PermalienAntoine Bouvier, président-directeur général de MBDA

La coopération franco-britannique n'a pas, en tant que telle, d'impact sur le périmètre industriel et l'emploi. C'est le cas en revanche de la diminution des budgets, que nous cherchons à gérer au mieux au travers de cette intégration industrielle, laquelle a pour objectif de réduire notre base de coût, donc d'améliorer notre compétitivité et d'augmenter ainsi nos activités à l'export.

Les 250 millions d'euros de chiffre d'affaires supplémentaires que nous souhaitons réaliser avec les exportations correspondent plus ou moins au montant de la baisse escomptée de 20 % du budget français sur les programmes 144, 146 et 178. Il y donc compensation au niveau du chiffre d'affaire.

Pour autant, l'export n'a pas le même contenu que la production nationale en termes d'emplois, dans la mesure où il repose plus sur la fabrication, comporte une part de développement moins élevée et fait davantage appel à la chaîne des équipementiers et des sous-traitants.

## [CONSIGNES DE L'EXERCICE]
1. Selon le texte source, quel chiffre d'affaires supplémentaire est visé grâce aux exportations ?
2. Prolongez le texte source sur l'intégration industrielle franco-britannique en reprenant après sa dernière phrase.

## [DONNÉES RECUEILLIES]
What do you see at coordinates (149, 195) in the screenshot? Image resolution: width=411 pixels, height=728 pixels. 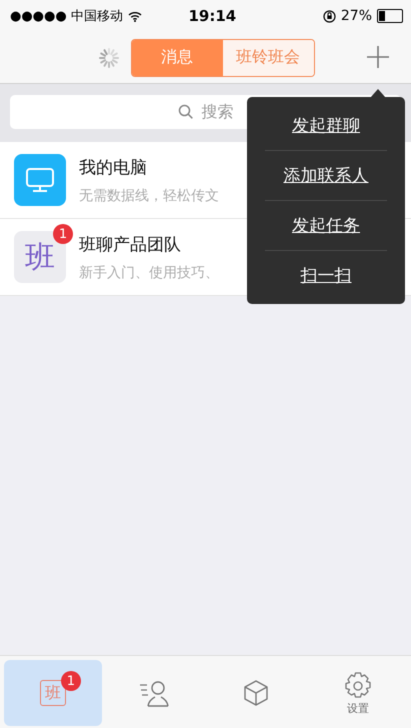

## [CORRIGÉ]
1. 250 millions d'euros.

2.
Nous anticipons donc une réduction du format de l'entreprise en France et au Royaume-Uni à l'horizon 2015, sachant que l'initiative franco-britannique limite ce phénomène grâce à l'export.

L'écroulement de l'activité du bureau d'études est aujourd'hui pour moi le souci majeur : si des décisions sur les programmes ne sont pas prises dans les prochaines semaines, je ne vois pas comment nous pourrions poursuivre la coopération. Nous avons l'opportunité de soutenir nos capacités industrielles ; il ne faut laisser passer cette occasion. Je crois que c'est un élément structurant qui souligne, s'il en était besoin, l'urgence de la situation.

S'agissant des terres rares et plus généralement des équipements comportant des composants électroniques, la tendance que nous avons connue depuis des décennies s'est inversée : aujourd'hui, c'est le civil qui tire le militaire en matière de technologies. Notre objectif n'est pas tant de diffuser nos technologies que de sécuriser la faible part du chiffre d'affaires que les grands équipementiers et les fabricants de composants de matières premières font dans le domaine de la défense. Je note d'ailleurs qu'ils ne considèrent pas toujours cette activité comme importante ni rentable. Au Japon ou dans les pays nordiques, on estime même que ce domaine comporte des risques trop importants par rapport aux gains escomptés ; il en est ainsi par exemple pour les fournitures japonaises sur les composites. Nous voulons sécuriser nos sources d'approvisionnement, ce qui ne peut se faire que dans un cadre commercial global.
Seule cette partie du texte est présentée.